Once Bitten, Twice Not Shy

Back in 2013, Cedric K. Oliphant was convicted of falsifying a tax return.

Specifically, during his plea hearing today [August 30, 2013], Oliphant admitted he knowingly and willfully included materially false deductions for gifts to charity and for unreimbursed business expenses a client’s 2007 tax return. This tax return alone caused a loss to the U.S. Treasury in the approximate amount of $11,261.

Oliphant also admitted he had knowingly and willfully prepared and filed dozens more false federal income tax returns for other clients for tax years 2006 through 2008 that generated excessive refunds and cause aggregate losses to the IRS of totaling approximately $325,000.

Mr. Oliphant was released on bond awaiting sentencing. A condition of his release was that he stop preparing tax returns. I’m sure you’re ahead of me.

He was sentenced back in 2014:

In handing down the sentence today, Judge Harmon noted that Oliphant had prepared hundreds more tax returns with deductions similar to those described in the plea agreement indicating that actual losses to the National Treasury could be as much as $1 million.

Oliphant had been previously released on bond. However, that bond was revoked when it was determined he violated the conditions of his release by continuing to prepare tax returns after conviction. At that bond hearing on April 10, 2014, evidence demonstrated Oliphant had prepared and electronically filed at least 463 client tax returns during the 2014 filing season.

Fast forward to August 26, 2016 (just a week or so ago); Mr. Oliphant was released from prison. Mr. Oliphant’s troubles apparently weren’t behind him. Remember the accusation of preparing returns when he shouldn’t have been? The US Department of Justice alleges it was quite a bit more than that.

Oliphant had been previously charged and later convicted of preparing dozens of false 2006-08 client tax returns as part of his business – Oliphant Tax Services. He had been permitted to remain on bond during that time under a condition that he have no involvement in the preparation of tax returns other than his own. However, according to the new indictment, Oliphant continued to claim the same false deductions for unsuspecting clients while awaiting sentencing on the previous case.

As part of the scheme, the indictment alleges he changed the name of business to “Tax Services” to allegedly make it appear he had stopped preparing client tax returns and that someone else was the owner of his tax preparation business. Oliphant allegedly attributed the fees to the nominal owner of his tax office but manipulated those tax returns to make it appear the tax office had produced almost no taxable income.

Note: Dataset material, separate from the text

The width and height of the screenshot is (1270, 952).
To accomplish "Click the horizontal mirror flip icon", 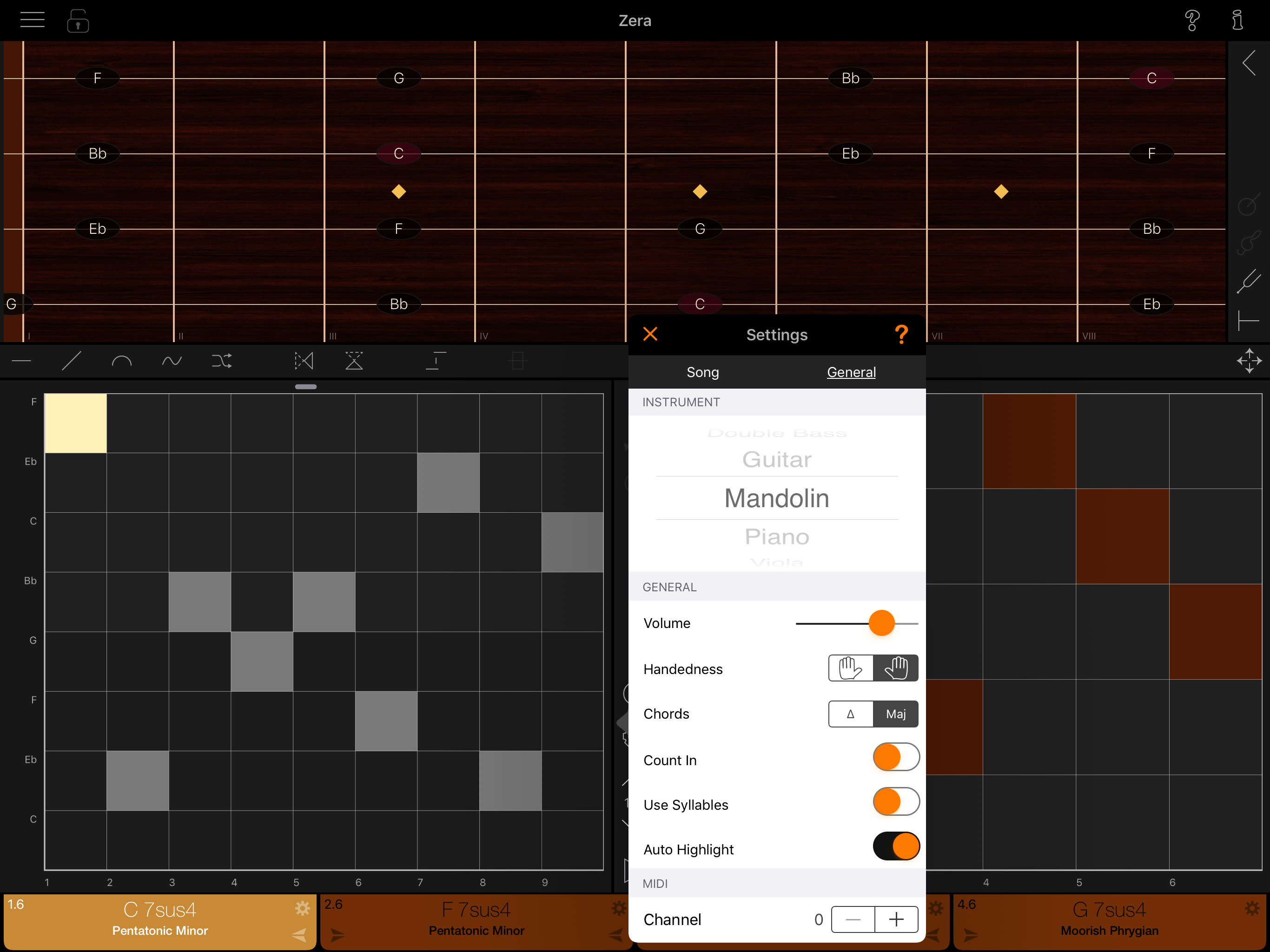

But that’s not all. Mr. Oliphant allegedly used nominees to conceal what was going on:

The indictment also alleges Oliphant established a series of bank accounts in the names of others – including minors with custodians other than himself – so the fees could first be deposited to accounts in the names of the nominal owner of his tax office and others. He then allegedly transferred those fees through these intermediate accounts to accounts in his own name. This scheme enabled Oliphant to conceal his personal use of the fees generated by the business during the course of the prosecution on the first case, according to the charges.

The business allegedly generated $2 million in fees and a total loss to the IRS of another $400,000 or more as charged in the new indictment. As part of the his plea agreement in the earlier case, the losses from those false tax returns exceeded $325,000.

If you sign an agreement not to do something—especially if that agreement is with the government—it’s a very good idea to not do that something. And if you do that something, it’s a good idea to be on the up and up; you know you’re being watched. If these allegations are true, Mr. Oliphant might be heading right back to ClubFed.